The Big 10, in particular, used to be both an athletic association and an academic one, sharing resources between their members, (almost) all AAU members (leading research universities). This year they had the chance to add Stanford and Cal to the academic association, and share their resources. And they turned them down, because the Bay Area college football market isn't big enough. The story I read said Fox Sports, the Big 10's main broadcast partner, made the decision. They had the chance to add Stanford and Cal to their academic association, and said no - if you restrict yourself to universities which compete in major college sports, you will never get a better opportunity.

For generations, college football avoided this absurdity. Long ago, maybe eight years ago, there was a crazy notion of people working together, cooperating for a greater good. Why do that? Because it was good, and because they could accomplish more by working together than by acting in anarchy. People now embrace law-of-the-jungle anarchy like it's a rebellious trend, instead of just well-established idiocy. The NCAA members could work together to make it better; they could arrange conferences so that they work for everyone, without students flying across the country; but what was the norm for generations is now so obviously absurd that people roll their eyes at me.

What was the norm for generations was and has always been laughable. College football has been a cancer for academia, at first fed by the deep pockets of alumni who were the real audience. The business side grew up and realized that tv rights were an even bigger prize, but along the way somehow failed to recognize that they were greasing the wheels of their money machine with the distant hopes of a pro career held by academically underqualified students with athletic gifts, most of whom either fail to get a diploma, succeed in getting long term injuries, or both. The university priorities get turned upside down and season-winning coaches win the compensation lottery too.

It’s disgusting and always has been. Gooooo fighting whatevers!

I agree about the long-term problems (and I'm very happy the students are finally getting paid, and they should get normal market salaries), but it's still much worse now. It's too easy to say, 'everything in the world in imperfect, and therefore all the same'.
Fair enough. I don't care about college football, and I see it from a distance. That might give me a less accurate perspective, or a more accurate one, depending.

But large-scale situations result from norms, incentives and behaviors. Looks like the incentives are about the same, while the behaviors are now worse and are causing norms to drift. We can shame people into better behavior in the short term, but the incentives are still there.

As a thought, faith has been lost in institutions, and society in general, and rightly so in many respects. But I think instead of feeling agency to fix the issues, people feel they have to either capitulate, break the system or work outside it entirely.

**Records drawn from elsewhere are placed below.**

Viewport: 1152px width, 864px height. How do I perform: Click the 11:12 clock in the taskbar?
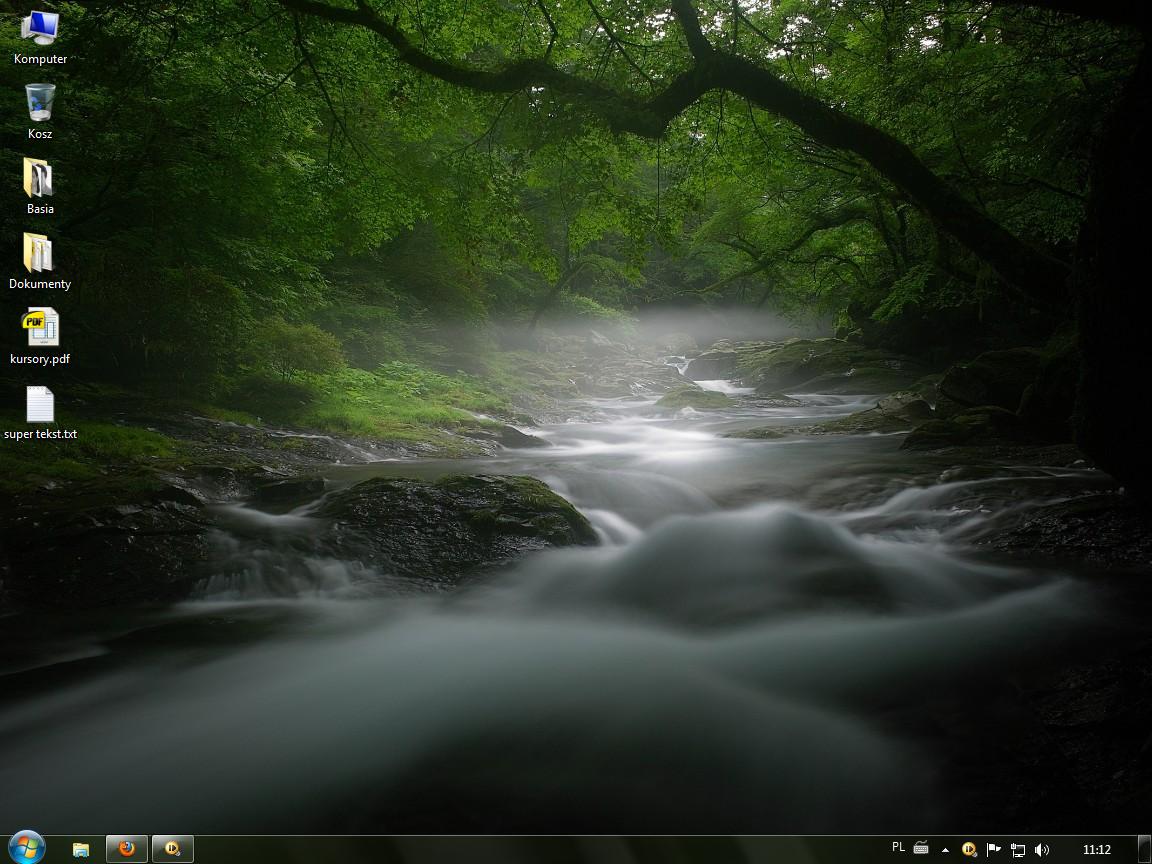[x=1096, y=850]
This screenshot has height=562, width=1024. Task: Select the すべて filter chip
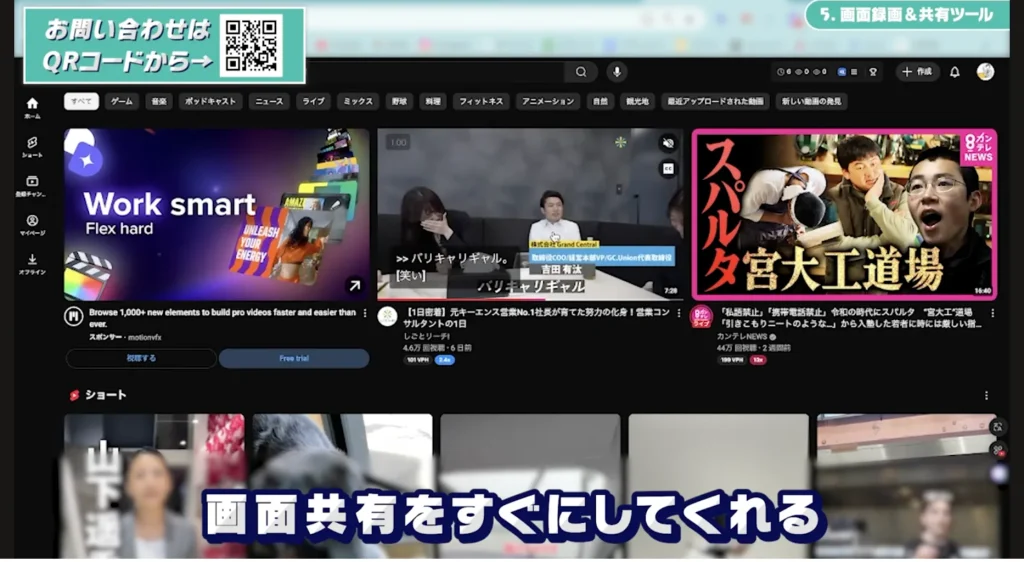pos(81,101)
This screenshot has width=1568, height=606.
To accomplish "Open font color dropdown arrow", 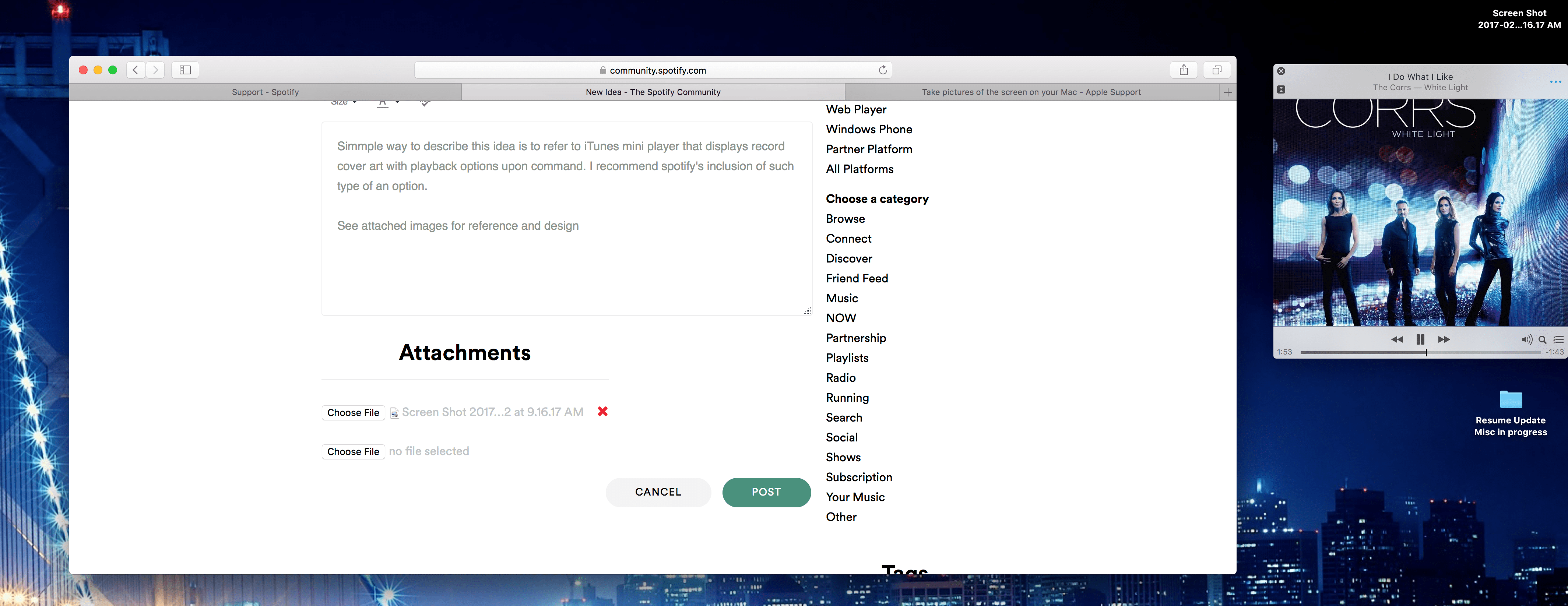I will pos(397,102).
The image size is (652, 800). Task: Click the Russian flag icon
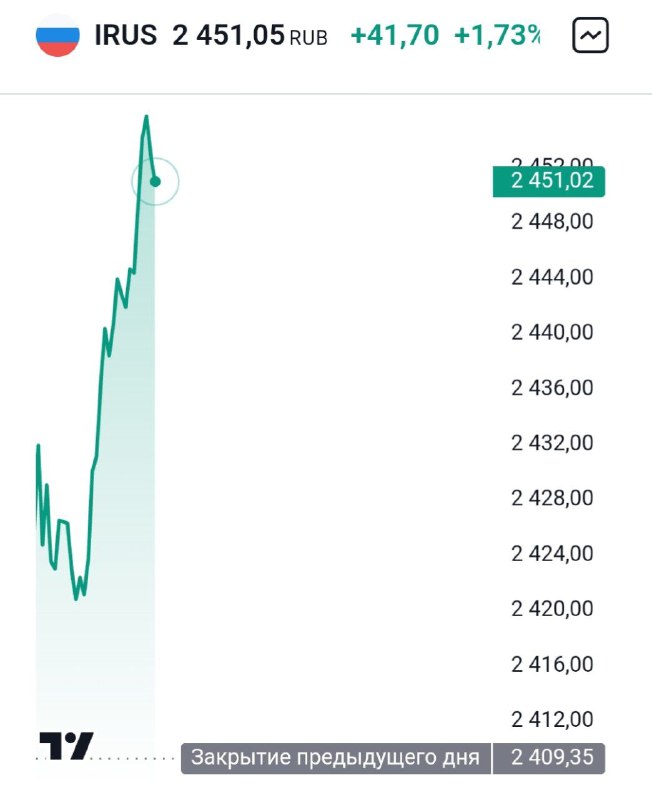click(x=58, y=35)
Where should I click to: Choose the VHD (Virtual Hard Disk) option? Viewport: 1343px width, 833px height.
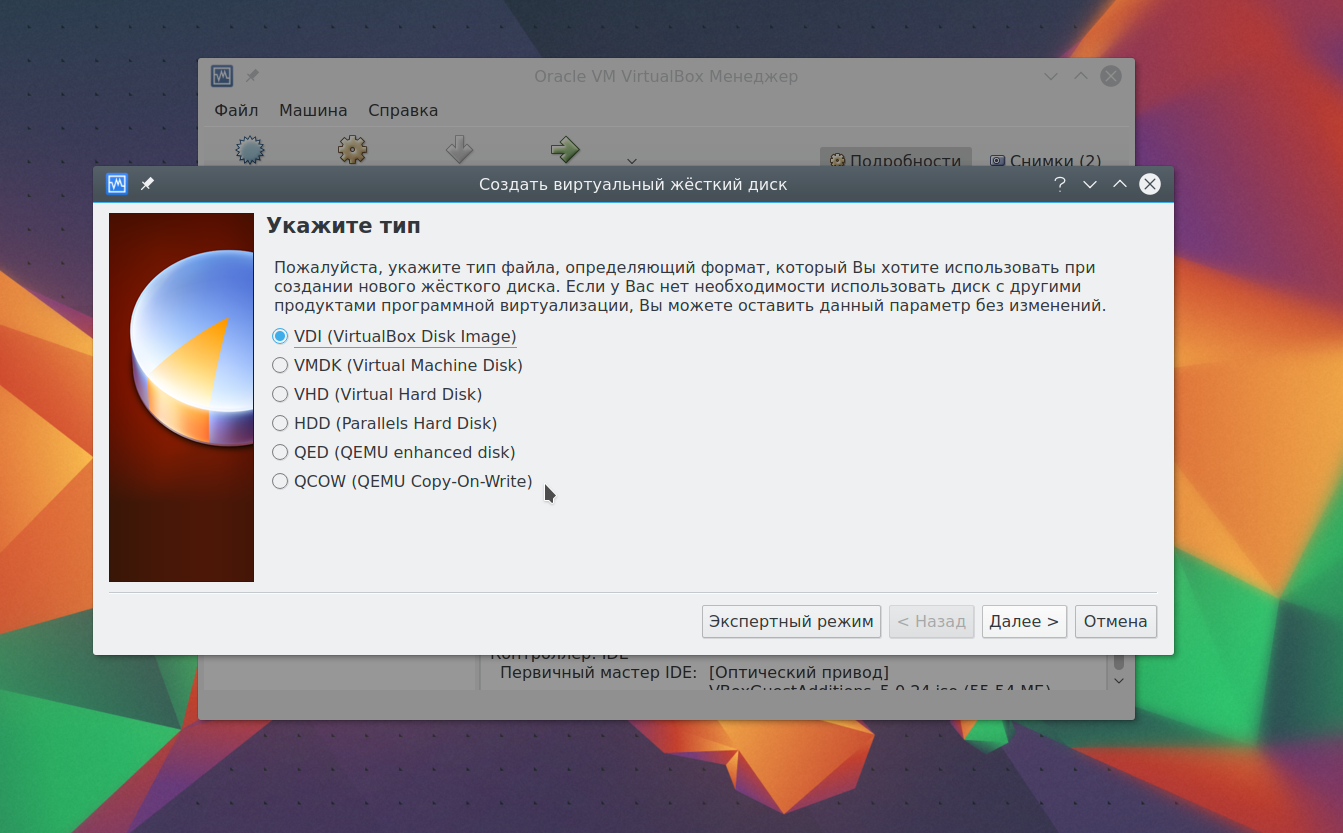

I feel we forget, or don't teach, the fact that we built all of this, and for the purpose of our own benefit. Society and institutions have become antagonists in people's minds, rather than the enabler and provider that it is supposed to be.

> faith has been lost in institutions, and society in general, and rightly so in many respects. But I think instead of feeling agency to fix the issues, people feel they have to either capitulate, break the system or work outside it entirely.

Yes, but it's bizarre to feel so hopeless. In this example, it worked (and we worked) far better for decades until a few years ago.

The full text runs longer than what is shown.